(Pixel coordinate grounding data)
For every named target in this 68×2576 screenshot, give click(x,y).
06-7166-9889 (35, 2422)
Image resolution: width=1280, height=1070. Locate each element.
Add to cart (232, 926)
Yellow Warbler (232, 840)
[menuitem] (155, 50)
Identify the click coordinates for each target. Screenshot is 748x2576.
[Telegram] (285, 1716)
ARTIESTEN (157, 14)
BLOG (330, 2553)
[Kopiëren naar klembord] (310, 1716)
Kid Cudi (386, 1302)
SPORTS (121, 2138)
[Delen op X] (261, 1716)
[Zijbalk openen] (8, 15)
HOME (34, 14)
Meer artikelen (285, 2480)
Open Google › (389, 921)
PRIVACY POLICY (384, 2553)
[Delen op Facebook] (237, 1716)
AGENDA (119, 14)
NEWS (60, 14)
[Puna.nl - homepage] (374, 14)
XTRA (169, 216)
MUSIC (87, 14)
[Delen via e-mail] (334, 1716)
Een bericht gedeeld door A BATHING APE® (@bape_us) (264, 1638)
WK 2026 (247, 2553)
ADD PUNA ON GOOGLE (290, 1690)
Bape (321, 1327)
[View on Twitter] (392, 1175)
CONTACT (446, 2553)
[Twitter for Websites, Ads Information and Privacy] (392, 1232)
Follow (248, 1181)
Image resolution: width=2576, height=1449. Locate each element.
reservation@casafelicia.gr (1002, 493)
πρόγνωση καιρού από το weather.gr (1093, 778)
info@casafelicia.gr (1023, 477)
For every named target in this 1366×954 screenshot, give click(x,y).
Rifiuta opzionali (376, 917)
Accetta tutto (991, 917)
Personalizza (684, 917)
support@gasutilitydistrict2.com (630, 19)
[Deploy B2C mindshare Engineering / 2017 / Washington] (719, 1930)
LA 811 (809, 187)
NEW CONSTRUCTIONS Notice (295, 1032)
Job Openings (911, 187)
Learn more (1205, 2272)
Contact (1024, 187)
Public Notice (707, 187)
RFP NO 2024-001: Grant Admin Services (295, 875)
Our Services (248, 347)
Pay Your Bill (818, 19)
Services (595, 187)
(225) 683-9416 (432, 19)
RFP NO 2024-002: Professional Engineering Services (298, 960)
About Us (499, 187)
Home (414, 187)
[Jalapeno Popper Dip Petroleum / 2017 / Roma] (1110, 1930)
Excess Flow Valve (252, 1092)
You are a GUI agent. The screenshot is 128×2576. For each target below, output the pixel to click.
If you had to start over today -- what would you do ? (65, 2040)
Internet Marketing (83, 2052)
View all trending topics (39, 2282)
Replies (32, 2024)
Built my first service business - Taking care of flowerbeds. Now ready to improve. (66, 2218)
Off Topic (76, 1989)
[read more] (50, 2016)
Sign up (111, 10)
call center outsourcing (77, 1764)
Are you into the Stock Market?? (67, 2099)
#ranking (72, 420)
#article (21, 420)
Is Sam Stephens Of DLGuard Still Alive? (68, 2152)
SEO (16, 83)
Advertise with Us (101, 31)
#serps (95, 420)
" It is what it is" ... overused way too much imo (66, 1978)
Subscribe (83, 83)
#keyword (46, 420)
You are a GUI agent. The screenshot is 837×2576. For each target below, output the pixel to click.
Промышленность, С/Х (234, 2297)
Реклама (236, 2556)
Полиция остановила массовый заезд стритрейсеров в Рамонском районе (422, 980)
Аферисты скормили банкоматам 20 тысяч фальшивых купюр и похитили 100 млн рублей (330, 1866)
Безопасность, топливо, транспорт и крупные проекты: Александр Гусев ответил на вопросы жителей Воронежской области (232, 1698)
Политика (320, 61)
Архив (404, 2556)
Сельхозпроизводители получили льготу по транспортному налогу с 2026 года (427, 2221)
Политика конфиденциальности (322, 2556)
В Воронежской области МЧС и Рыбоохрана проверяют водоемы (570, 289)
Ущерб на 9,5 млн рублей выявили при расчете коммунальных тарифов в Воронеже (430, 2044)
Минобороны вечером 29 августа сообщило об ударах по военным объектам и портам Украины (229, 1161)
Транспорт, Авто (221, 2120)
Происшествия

** WORK TO BE COMPLETED **
Show every line from the entries that includes the word "области".

** SOLUTION TO THIS TASK **
Безопасность, топливо, транспорт и крупные проекты: Александр Гусев ответил на вопросы жителей Воронежской области (232, 1698)
В Воронежской области МЧС и Рыбоохрана проверяют водоемы (570, 289)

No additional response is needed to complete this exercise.